Two months later, Clarance was drafted into military service and assigned to the Army Air Corps. While he was in basic training and teletype school, Allene followed along. She often shared that she was the young woman depicted in the movies during World War II standing at the train station, or outside a base, looking for her man in a sea of identical uniforms and freshly shorn heads.

She always found a job in the town where he was stationed. One time she was waitressing in Illinois when a patron left a ten-dollar bill for a meal that was less than a dollar. She started running after him to give him his money back when the diner owner stopped her. The customer was a regular. The son of a Chicago mobster. He was known for leaving extravagant tips.

After training, Clarance was sent to Batista Field, Cuba, and Allene went back to Pampa to live with her family and have their first child.

At the end of World War II, Allene and Sharon boarded a soon-to-be decommissioned Mississippi River boat in New Orleans with 26 other dependents and about 400 GIs going home from the war. They were bound for Puerto Rico where the young family spent two idyllic years together.

Life wasn’t always easy, but it was definitely interesting.

As Clarance rose through the ranks in the Air Force, Allene had four more children, lost one of them at age 2, moved the family from one part of the world to another, and entertained often.

With her trusty 1944 Woman’s Home Companion Cook Book, she mastered the art of cooking for all occasions, while expertly developing her four growing children.

She was able to easily adapt to the ever-changing demands of being a military wife, and enjoyed the opportunity to live and collect mementos in places like London, Madrid, Washington, DC, and Tokyo.

Allene was thankful for her excellent teachers in Pampa, especially Mrs. Holloway, from whom she and Clarance both took typing and business courses. Anytime they were back in the Panhandle, they would make a special trip to Pampa just to visit her.

Another teacher had told her, “Don’t marry Clarance.
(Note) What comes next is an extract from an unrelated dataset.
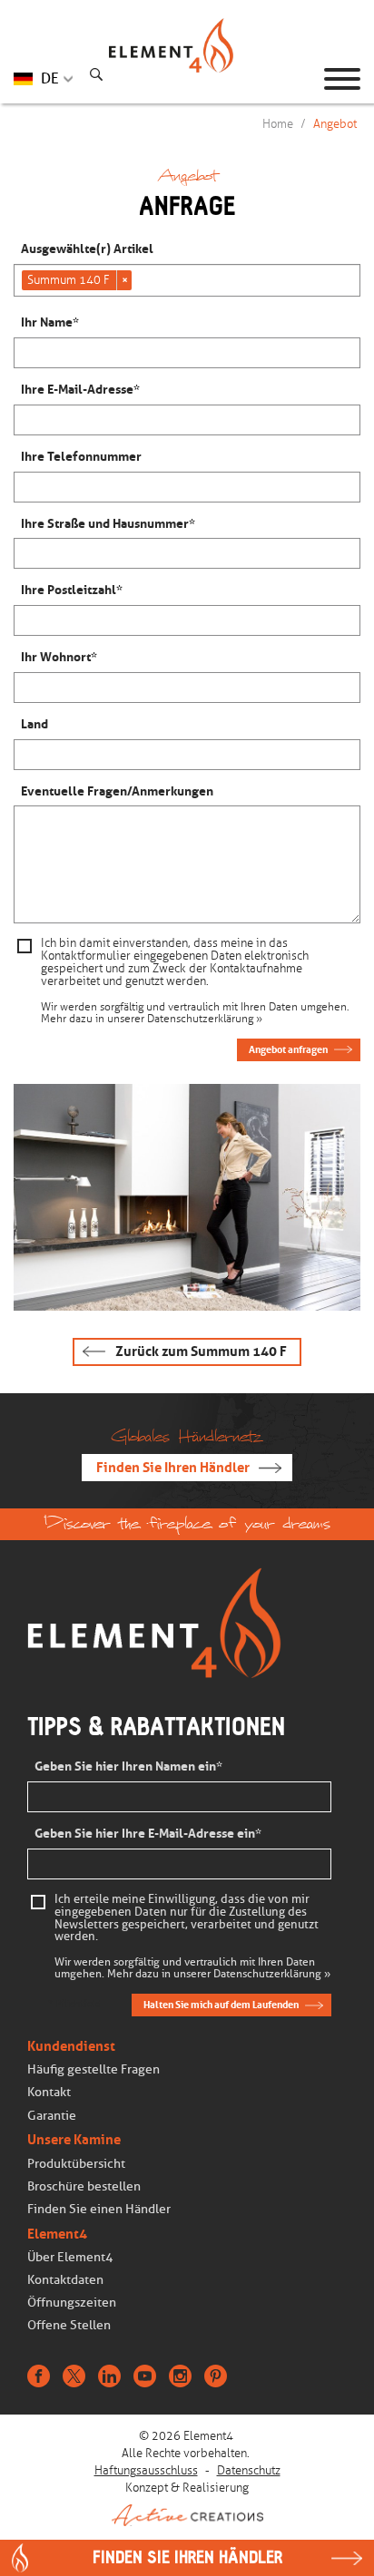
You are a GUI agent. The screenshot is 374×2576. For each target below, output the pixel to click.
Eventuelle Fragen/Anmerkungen (117, 791)
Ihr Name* (50, 322)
If you do, you’ll just end up in some small podunk Texas town.” As Allene would often share, after living in four major world capitals, crossing the Atlantic and Pacific Oceans in luxury liners, and attending parties at the White House, she ended up in a wonderful, small Texas town, by choice, in 2002.

She was preceded in death by her husband of 78 years, Col. Clarance E. Shillings, daughters Valerie and Teresa, her parents, her brother Henry Lee, and son-in-law Jerry Stodghill.

Allene is survived by her children, Sharon Stodghill of Trinidad, CO, Kent (Jill) Shillings of Goldthwaite, and Candace (Ray) Fitzpatrick of Plano, TX, 7 grandchildren, 10 great- grandchildren, and numerous nieces and nephews.

Visitation will be from 2-4 on Sunday, December 3, at Stacy-Wilkins Funeral Home in Goldthwaite. A short graveside service will be held the following morning.

In lieu of flowers, the family requests that you reach out to an elder in your family or community and ask them to share a story or two with you. Then, listen with reverence.